The Sustainable Growth Rate (SGR) was introduced in 1997, and has been a source of frustration and anxiety for lawmakers and physicians alike nearly ever since. The goal of the SGR was to limit spending on Medicare by setting annual spending targets. The idea was that if Medicare spending came in under the target for a year physicians would see an increase in payment rates the following year whereas, if spending exceeded the target they would see a reduction the following year to compensate. It didn’t work. And by 2003, after a nearly 5% drop in payments the previous year and another 5% scheduled to take effect in April Congress stuck a provision in an omnibus bill that replaced the 5% reductions with a 1.4% increase for the year. Since that time Congress has continued to pass such short term “doc fix” measures whenever the formula demanded cuts to Medicare reimbursements—17 times to be exact.
What is different about MACRA, the bill passed by the House in March and the Senate yesterday, which President Obama had already promised to sign, is that it eliminates the SGR completely. By this time, according to the SGR, Medicare reimbursement rates were set to be cut by a devastating 21% overnight—literally. The new rates went into effect on April 1, but because the Center for Medicare & Medicaid Services (CMS) does not process claims for 14 calendar days the first claims processed at the new rates would have been processed April 15. As it is, everyone should receive the full, pre-cut rates on all reimbursements.
But the bill does more than just eliminate the SGR, something just about everyone agrees needed to happen. It also puts into place a new formula that represents at least the beginnings of a transition from a fee-for-service model to a pay-for-performance model. Under the plan reimbursement rates will go up 0.5% later this year, and continue to do so annually through 2019. They will then remain at the 2019 level through 2025, with the caveat that physicians in either of two payment models that will be offered will have the ability to earn what amount to performance based bonuses.
Some, including Paul Spitalnic, Chief Actuary for the CMS in a report released Friday, have expressed concerns about this replacement plan. While conceding that the SGR needed to go and thus MACRA represents a short-term victory, Spitalnic and others fear that what it is being replaced with is insufficient. Specifically, the report notes that when the pools of money that provide for the bonuses mentioned above run out in 2025 physicians are likely to see a rate reduction. Another concern is that the proposed long-term reimbursement increases are not sufficient to keep pace with future economic uncertainties such as higher inflation or the rising cost of medicine, particularly as physicians are being required to spend money on technology necessary to remain compliant with provisions of the Affordable Care Act like adopting electronic medical records. Spitalnic even suggests that under the new plan by 2048 physician payment rates will be lower than they would have been under SGR.
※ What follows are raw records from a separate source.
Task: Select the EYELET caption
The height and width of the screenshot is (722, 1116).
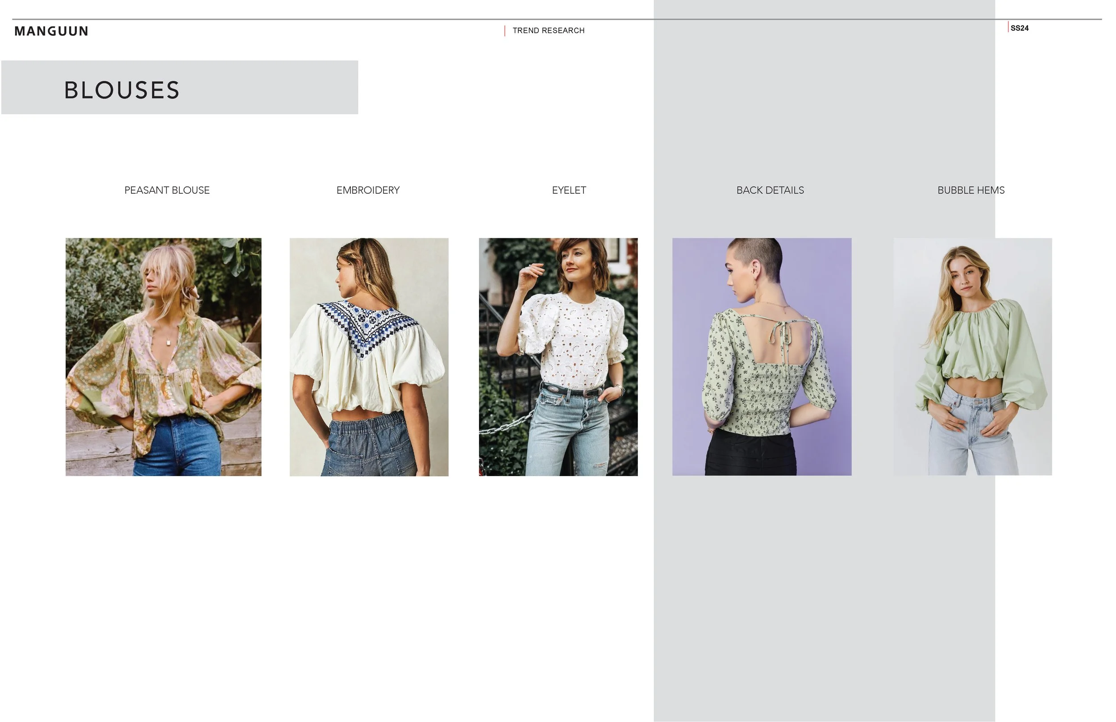Action: pos(568,190)
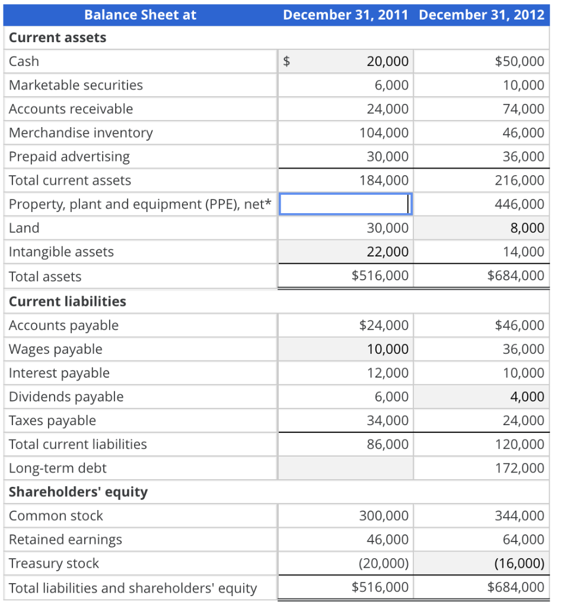Select the Total assets $516,000 cell
Viewport: 564px width, 608px height.
tap(344, 276)
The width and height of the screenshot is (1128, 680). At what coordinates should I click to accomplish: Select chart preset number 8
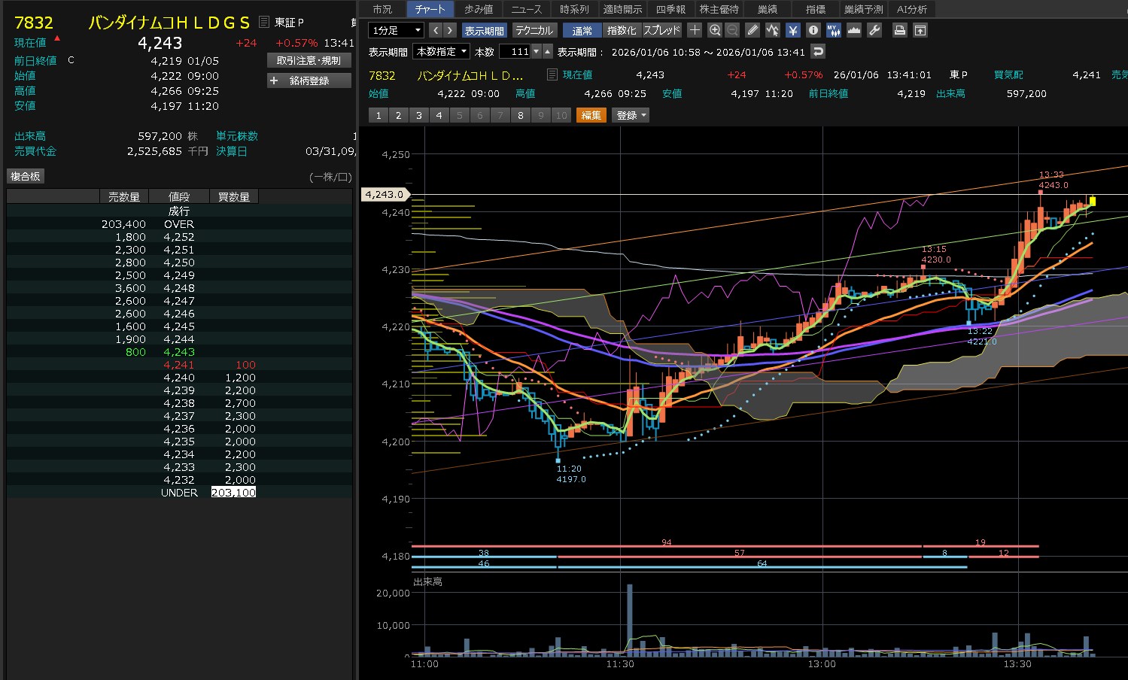tap(521, 115)
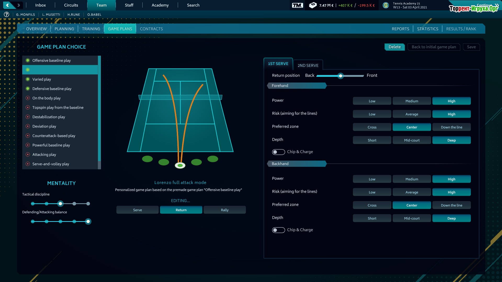The height and width of the screenshot is (282, 502).
Task: Switch editing to Rally
Action: pos(224,210)
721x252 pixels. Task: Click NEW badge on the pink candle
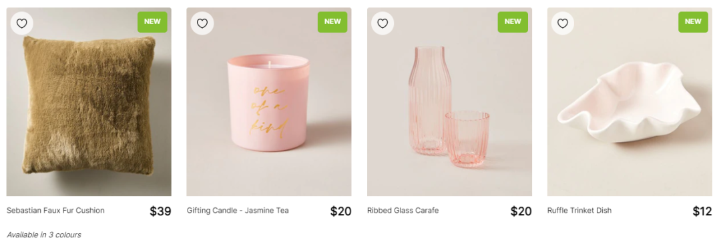click(x=332, y=21)
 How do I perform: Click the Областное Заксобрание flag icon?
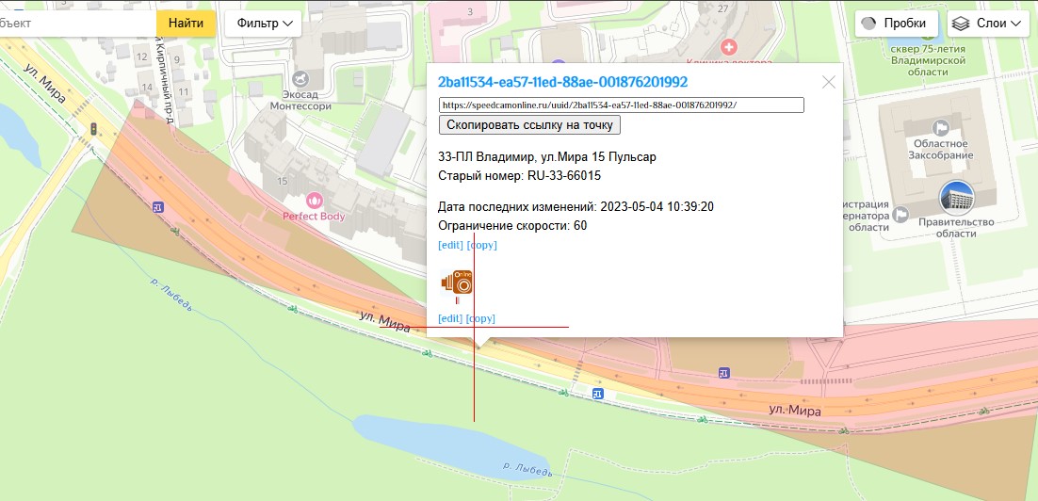tap(939, 127)
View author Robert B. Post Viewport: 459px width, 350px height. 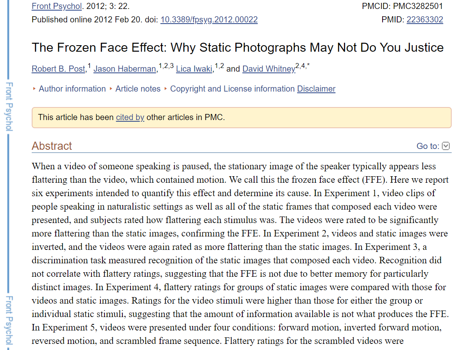(59, 69)
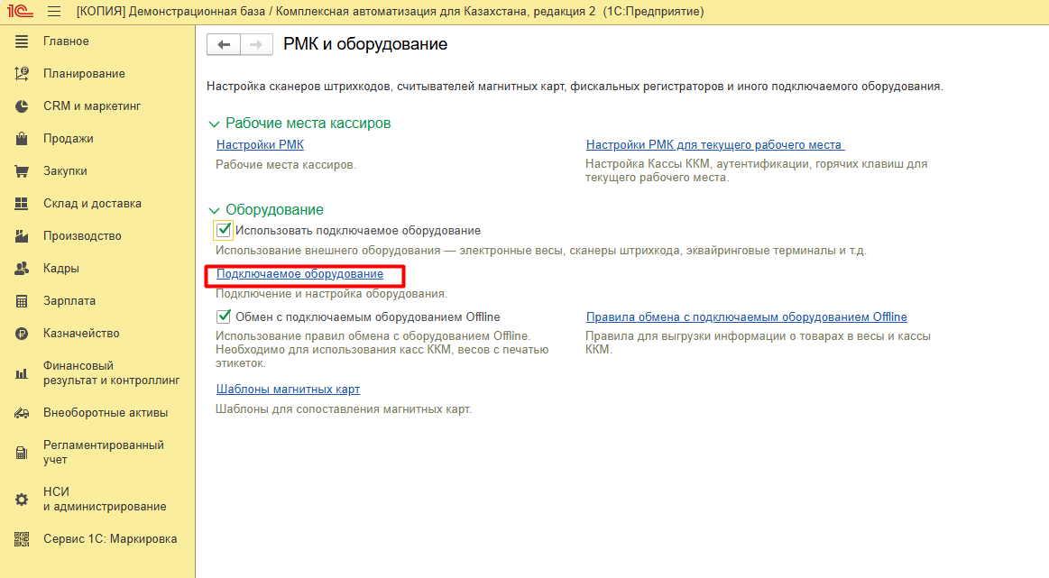Click the НСИ и администрирование gear icon
Screen dimensions: 1049x578
(x=23, y=500)
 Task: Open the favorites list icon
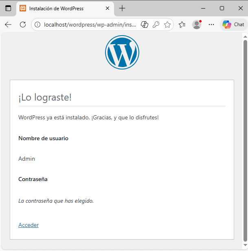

While these concerns have some merit they seem to overlook the fact that for good or for ill such complex pieces of legislation almost never remain static for decades. It would seem reasonable to assume that between now and 2025 lawmakers will have time to observe and react to the implementation of this new payment model and to make adjustments as necessary. Perhaps that’s an overly optimistic outlook, but it seems that many in the healthcare community are feeling at least a little optimistic in the wake of an overwhelming bipartisan vote that achieved something so important to the stability of the healthcare industry.
In addition to eliminating the SGR and replacing it the Medicare Access and CHIP Reauthorization Act, as the name implies, reauthorizes the Children’s Health Insurance Program (CHIP) that provides low cost health coverage to children (and in some cases parents) whose family earning is too high for them to qualify for Medicaid. The bill authorizes a two-year extension after a failed attempt to pass an amendment extending it four years. In fact all six proposed amendments to the legislation failed. Finally, MACRA extends funding to health clinics that provide health coverage to low and moderate income patients across the country.
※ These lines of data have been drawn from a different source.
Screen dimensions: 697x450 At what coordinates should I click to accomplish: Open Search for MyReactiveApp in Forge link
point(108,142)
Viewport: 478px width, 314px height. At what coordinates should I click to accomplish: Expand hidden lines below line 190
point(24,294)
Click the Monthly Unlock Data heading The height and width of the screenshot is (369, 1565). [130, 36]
But what does it cost? Well, that’s not a particularly easy question to answer. Looking at it one way the cost is approximately $214 billion dollars. But the only way you get that number is by simply imagining that Congress let the SGR run its course and allowed Medicare payments to drop 21%. Politics aside, realistically no Congress is ever going to do that—as we’ve seen since 2003. Over the years the target rates have become a sort of legal fiction.
Nevertheless lawmakers did find a way to make up approximately $73 billon of that $214 billion by making some adjustments to what beneficiaries pay. These changes are relatively minor and include things like removing coverage of some small deductibles and raising Medicare Part B rates for those with relatively high salaries. Note that’s those with relatively high salaries, not those with very high salaries. In a move that is hard to understand without reverting to cynicism the new bill provides that seniors with single incomes between $133,500 and $214,000 or joint incomes between $267,000 and $428,000 will pay the increased Part B premiums. However, those whose incomes exceed the upper limits of these ranges, the wealthiest seniors, will not be subject to the increased premium rates. Not that this really affects many people at all, but it is curious.
Overall today feels like a huge victory for most in the healthcare community. The 21% drop in reimbursements was narrowly averted from taking effect even temporarily and, instead of kicking the can down the road for another year the Sustainable Growth Rate has been permanently repealed. Yes, there will be challenges over the next few years, but yesterday’s vote felt to most like a huge step in the right direction.